Week 3 HW: Lab Automation


Post-Lab Questions

1. Find and describe a published paper that utilizes the Opentrons or an automation tool to achieve novel biological applications.

  • Dettinger et al. (2022), “Open-source personal pipetting robots with live-cell incubation and microscopy compatibility,” published in Nature Communications.

  • The authors introduce PHIL (Pipetting Helper Imaging Lid), an open-source, low-cost pipetting robot designed for liquid handling during live-cell experiments and microscopy workflows. PHIL is important because it addresses a real problem in academic labs: many experiments are small-scale, frequently changing, and not well suited to large industrial automation systems, which are often expensive and hard to adapt.

  • The paper shows that PHIL can automate tasks such as media exchange, stimulation, and immunostaining while remaining compatible with time-lapse microscopy. This makes it possible to run dynamic live-cell experiments with less manual intervention and better reproducibility. Another key strength is accessibility: the system is built from 3D-printable parts and low-cost components, making advanced lab automation more realistic for smaller or resource-limited research labs.

2. Write a description about what you intend to do with automation tools for your final project.
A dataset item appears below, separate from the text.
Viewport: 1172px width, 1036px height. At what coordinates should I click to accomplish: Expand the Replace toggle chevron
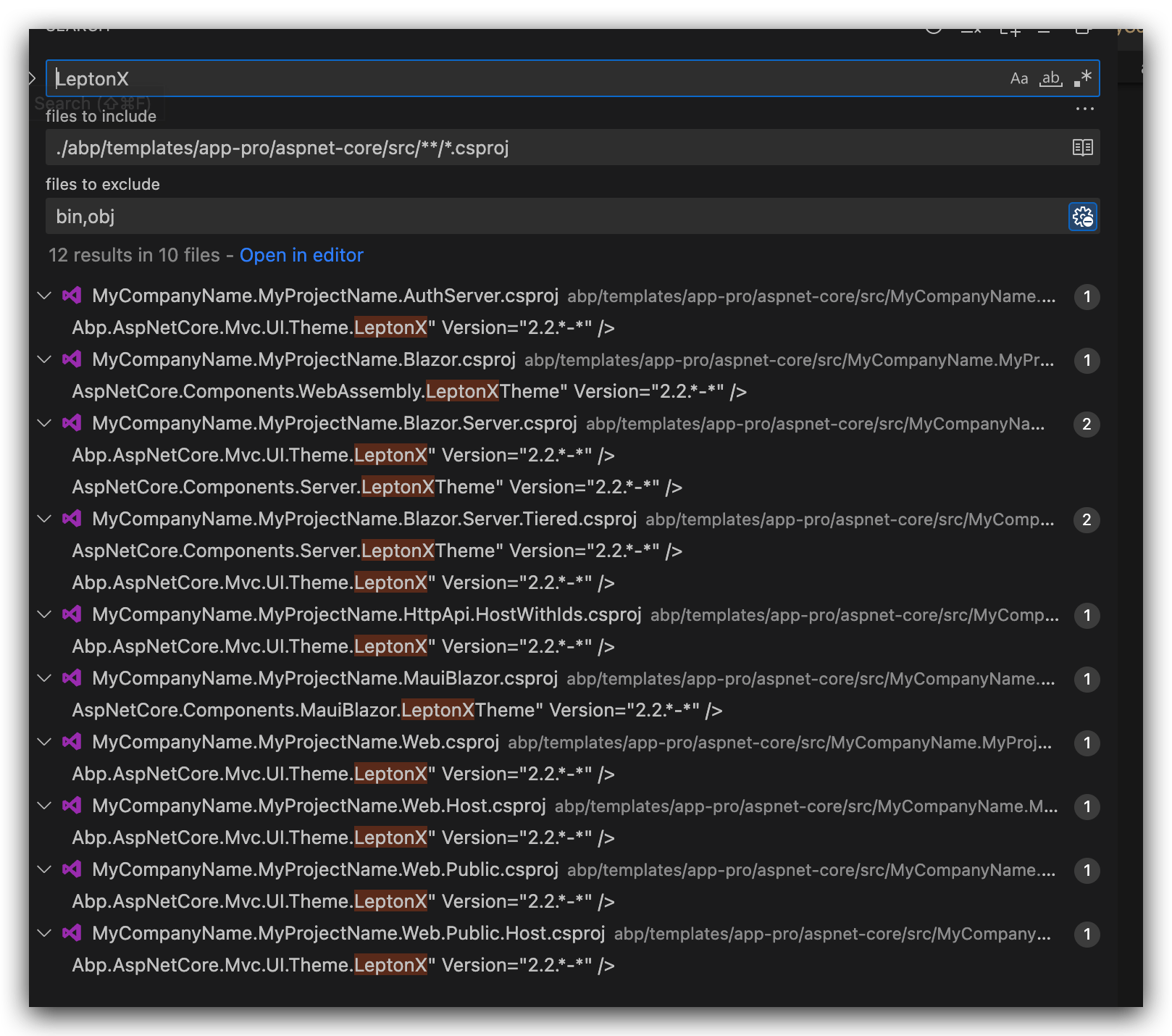[32, 78]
  • Automate a screening workflow for coral-related biomineralization conditions

    • I want to use an automation tool (such as Opentrons) to set up and run a small screening experiment using coral proteins. The robot would prepare multiple reaction conditions (different buffers, salts, and controls) in a consistent and repeatable way.
  • Compare material or condition combinations in a plate-based format

    • I want to test which conditions may better support coral-relevant mineralization behavior (for example, comparing protein vs control conditions across different solution chemistries). Automation helps because it can precisely mix and dispense many combinations with less manual error.
  • Use a custom holder / insert setup for non-standard samples

    • If needed, I may design a simple 3D-printed holder to keep small material samples or test coupons in a fixed position during pipetting. This would make the workflow more reproducible and easier to scale across replicates.